Debiasing architectural decision-making: a workshop-based training approach
Klara Borowa, Maria Jarek, Gabriela Mystkowska, Weronika Paszko and, Andrzej Zalewski

TL;DR
This study demonstrates that a workshop-based training can effectively reduce cognitive biases in architectural decision-making among software practitioners, improving reasoning processes.
Contribution
It provides the first empirical evidence that a simple workshop can mitigate biases in architectural decisions.
Findings
Most teams improved their reasoning after the workshop
The workshop was effective across different team configurations
Debiasing is an attainable goal in architectural decision-making
Abstract
Cognitive biases distort the process of rational decision-making, including architectural decision-making. So far, no method has been empirically proven to reduce the impact of cognitive biases on architectural decision-making. We conducted an experiment in which 44 master's degree graduate students took part.

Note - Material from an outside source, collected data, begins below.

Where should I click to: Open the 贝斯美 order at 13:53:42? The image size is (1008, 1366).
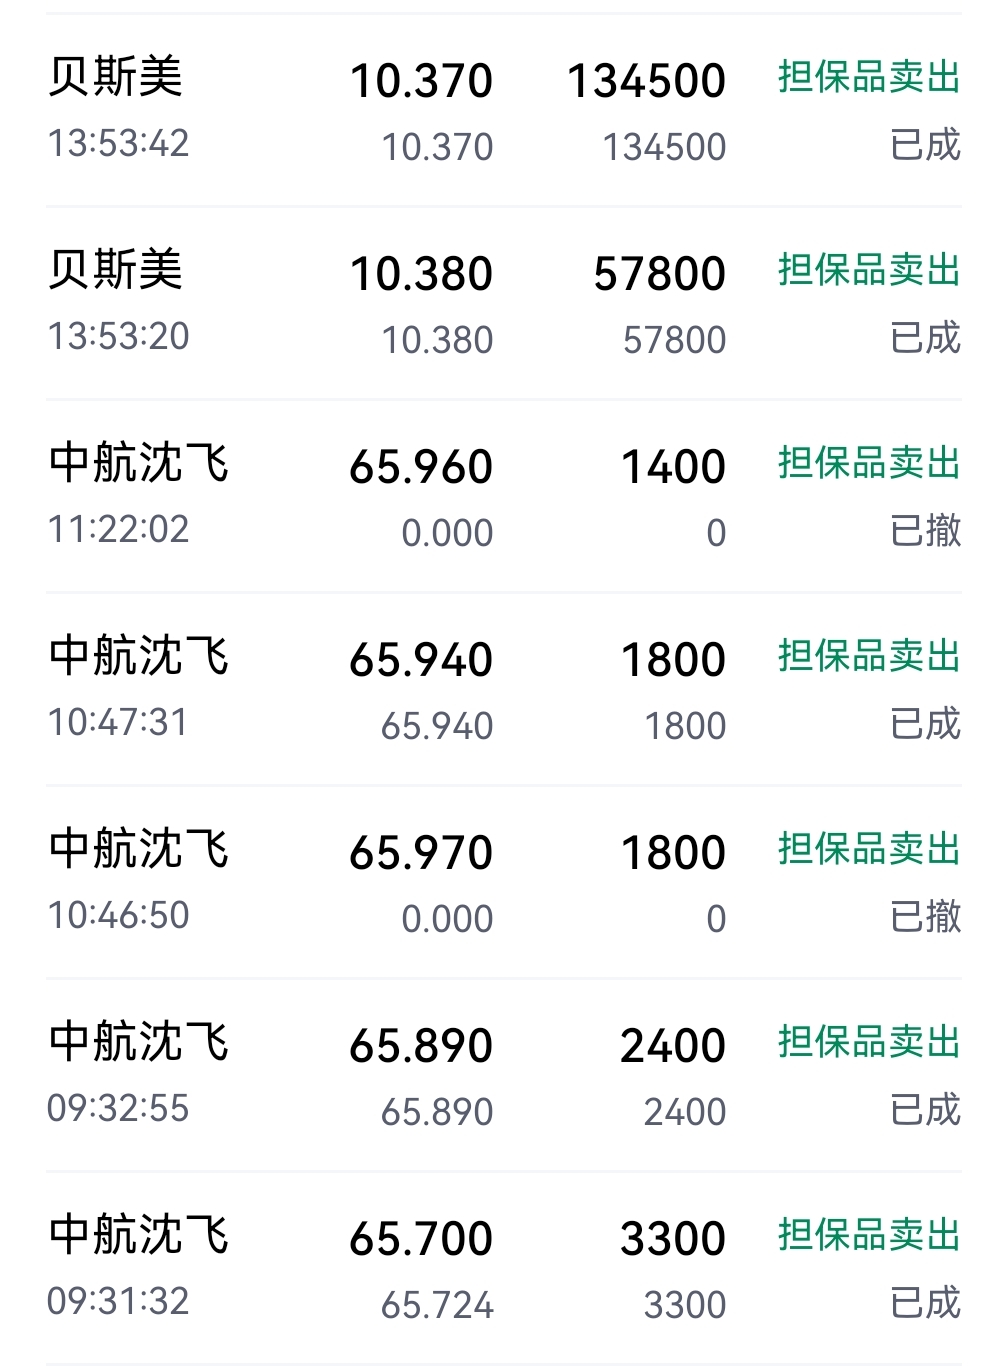(x=504, y=110)
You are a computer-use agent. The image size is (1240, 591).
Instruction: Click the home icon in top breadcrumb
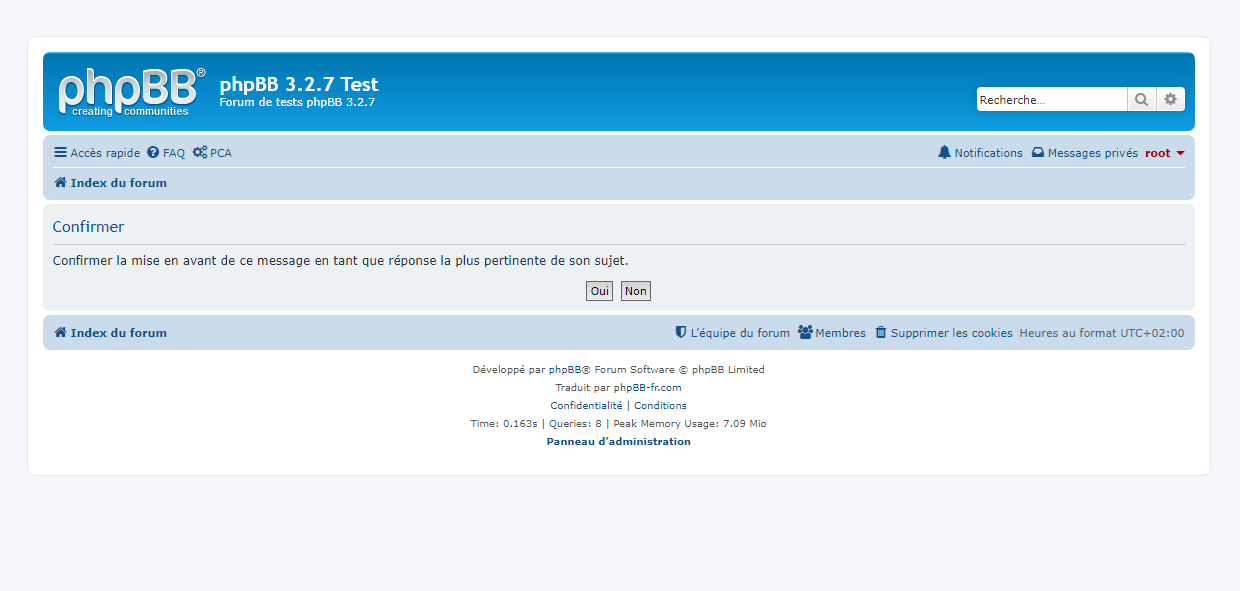point(60,183)
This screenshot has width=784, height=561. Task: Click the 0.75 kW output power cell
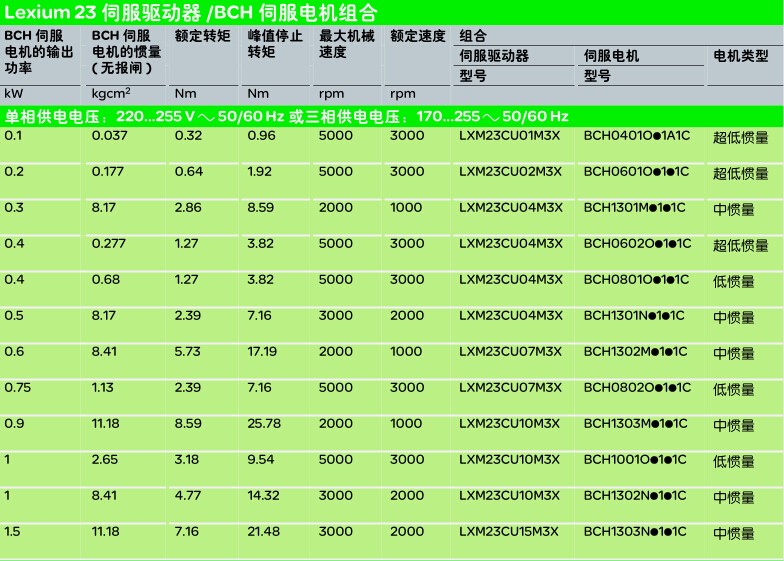coord(17,388)
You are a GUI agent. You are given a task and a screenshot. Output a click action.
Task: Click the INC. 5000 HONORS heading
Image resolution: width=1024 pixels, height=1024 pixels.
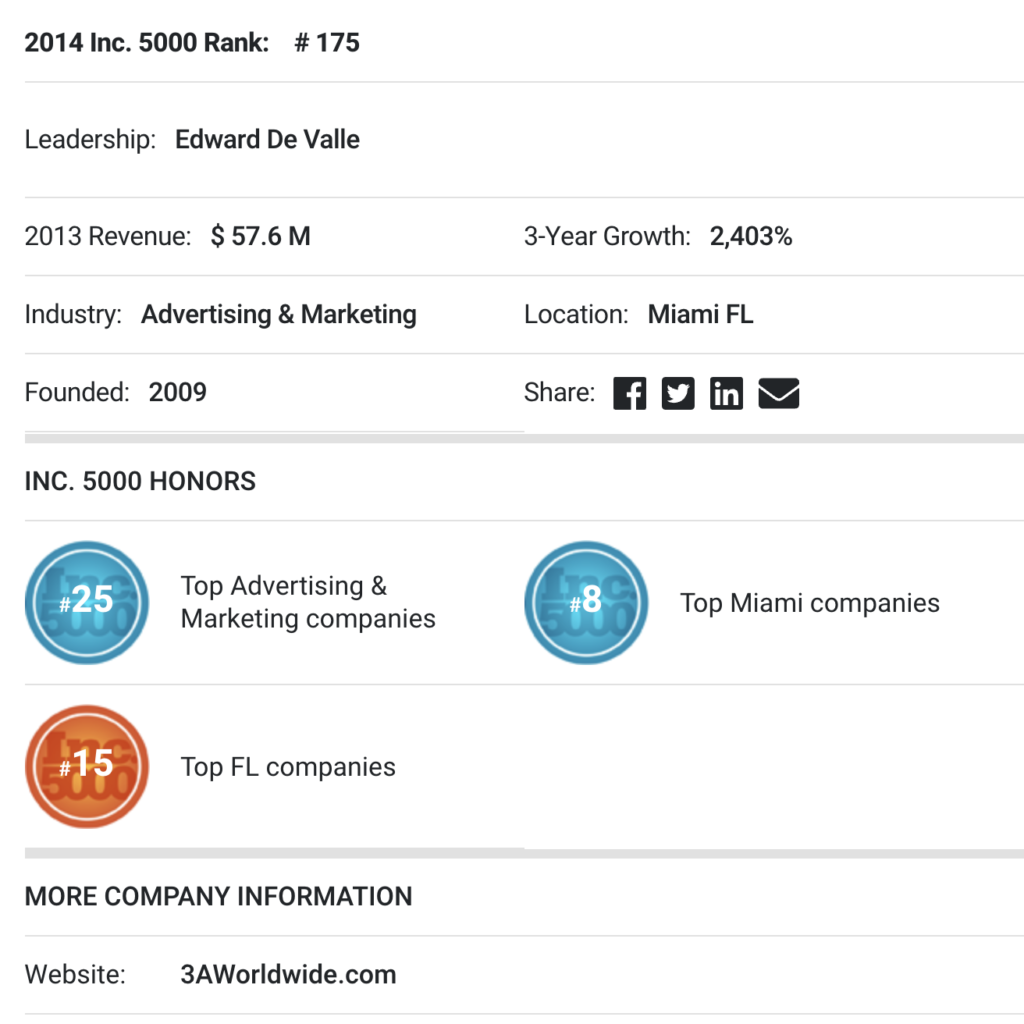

Divided into 12 teams, they created two designs - before and after a debiasing workshop. We recorded this process and analysed how the participants discussed their decisions. In most cases (10 out of 12 groups), the teams' reasoning improved after the workshop. Thus, we show that debiasing architectural decision-making is an attainable goal and provide a simple debiasing treatment that could easily be used when training software practitioners.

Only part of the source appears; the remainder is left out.